The DPAA (Data Path Acceleration Architecture) subsystem consists of the
following components:

* BMan -- Buffer Manager.  Manages buffer pools of different sizes (one
  size per pool, up to 64 pools)
* QMan -- Queue Manager.  Manages the interfaces between DPAA-based
  components and the CPU(s).
* FMan -- Frame Manager.  Responsible for all ethernet-related
  processing.  Consists itself of the following components:
  * Ports -- interfaces to the QMan.  An ethernet interface consists of
    2 ports.
    Ports use "Next-invoked action" (NIA) descriptors to form a pipeline
    for processing on receive and transmit.
  * Parser -- performs protocol header parsing and validation.  Both
    hardware and software parsers are available.
  * KeyGen -- Key generator, used to start the classification process
    (for the Policer), generating FQIDs and other keys based on the
    frame input.
  * Policer -- performs traffic shaping and classification
* MAC -- SoC specific ethernet MAC (dTSEC, TGEC, mEMAC).  Currently
  supports dTSEC and mEMAC, along with their MDIO blocks.
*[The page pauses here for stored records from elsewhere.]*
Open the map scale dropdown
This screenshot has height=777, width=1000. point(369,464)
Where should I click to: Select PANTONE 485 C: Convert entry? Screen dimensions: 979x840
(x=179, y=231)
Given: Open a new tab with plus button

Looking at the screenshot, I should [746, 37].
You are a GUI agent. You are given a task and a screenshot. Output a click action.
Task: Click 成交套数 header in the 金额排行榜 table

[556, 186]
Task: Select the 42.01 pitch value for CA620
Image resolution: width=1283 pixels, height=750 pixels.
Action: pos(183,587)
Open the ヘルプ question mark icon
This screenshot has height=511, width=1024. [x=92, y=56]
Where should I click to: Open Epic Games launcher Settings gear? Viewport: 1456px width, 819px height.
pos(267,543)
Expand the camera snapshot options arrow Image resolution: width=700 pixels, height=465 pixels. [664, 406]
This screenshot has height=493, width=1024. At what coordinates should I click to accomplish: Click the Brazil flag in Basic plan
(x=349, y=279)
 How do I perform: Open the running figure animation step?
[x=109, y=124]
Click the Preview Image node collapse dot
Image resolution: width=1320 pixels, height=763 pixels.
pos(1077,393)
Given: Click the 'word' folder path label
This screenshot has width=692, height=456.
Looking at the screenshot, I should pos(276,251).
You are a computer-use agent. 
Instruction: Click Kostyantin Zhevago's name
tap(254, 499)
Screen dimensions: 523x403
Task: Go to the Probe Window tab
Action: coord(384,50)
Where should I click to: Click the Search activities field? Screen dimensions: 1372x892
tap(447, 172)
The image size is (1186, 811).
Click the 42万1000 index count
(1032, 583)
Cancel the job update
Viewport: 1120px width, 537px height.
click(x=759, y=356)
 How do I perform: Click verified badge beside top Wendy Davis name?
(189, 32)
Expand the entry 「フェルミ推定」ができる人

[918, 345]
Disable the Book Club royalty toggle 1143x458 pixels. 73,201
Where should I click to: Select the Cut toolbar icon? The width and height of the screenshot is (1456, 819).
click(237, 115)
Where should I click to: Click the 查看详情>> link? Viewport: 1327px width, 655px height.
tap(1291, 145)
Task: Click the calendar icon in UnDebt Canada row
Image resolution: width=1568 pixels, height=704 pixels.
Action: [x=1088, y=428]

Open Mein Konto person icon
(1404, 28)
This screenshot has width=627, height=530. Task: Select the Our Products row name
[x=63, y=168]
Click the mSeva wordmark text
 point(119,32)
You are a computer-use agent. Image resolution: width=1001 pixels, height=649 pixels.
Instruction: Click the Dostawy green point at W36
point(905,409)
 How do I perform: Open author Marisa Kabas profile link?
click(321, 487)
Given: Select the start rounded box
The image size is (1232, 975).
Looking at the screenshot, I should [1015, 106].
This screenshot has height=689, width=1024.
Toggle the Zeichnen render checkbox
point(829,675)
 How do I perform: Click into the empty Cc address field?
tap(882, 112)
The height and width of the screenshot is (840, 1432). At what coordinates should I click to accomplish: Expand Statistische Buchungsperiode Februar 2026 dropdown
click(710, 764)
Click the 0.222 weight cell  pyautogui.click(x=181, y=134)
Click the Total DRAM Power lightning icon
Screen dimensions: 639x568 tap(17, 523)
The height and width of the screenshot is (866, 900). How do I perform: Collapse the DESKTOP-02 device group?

Additional components not yet handled:
SEC -- Security engine (crypto)
RE -- RAID engine
RapidIO
DCE -- Decompression/Compression engine, supports ZLIB, DEFLATE, and
GZIP, as well as base64 encoding and decoding.

BMan and QMan are accessed via cache-coherent portals, using ring
buffers as I/O.  The intent is for portals to be per-CPU (core/thread)
to reduce locking contention and improve performance.  This driver pins
interrupt handlers to the CPU "owning" a given portal, and uses critical
sections to prevent switching while accessing the portal.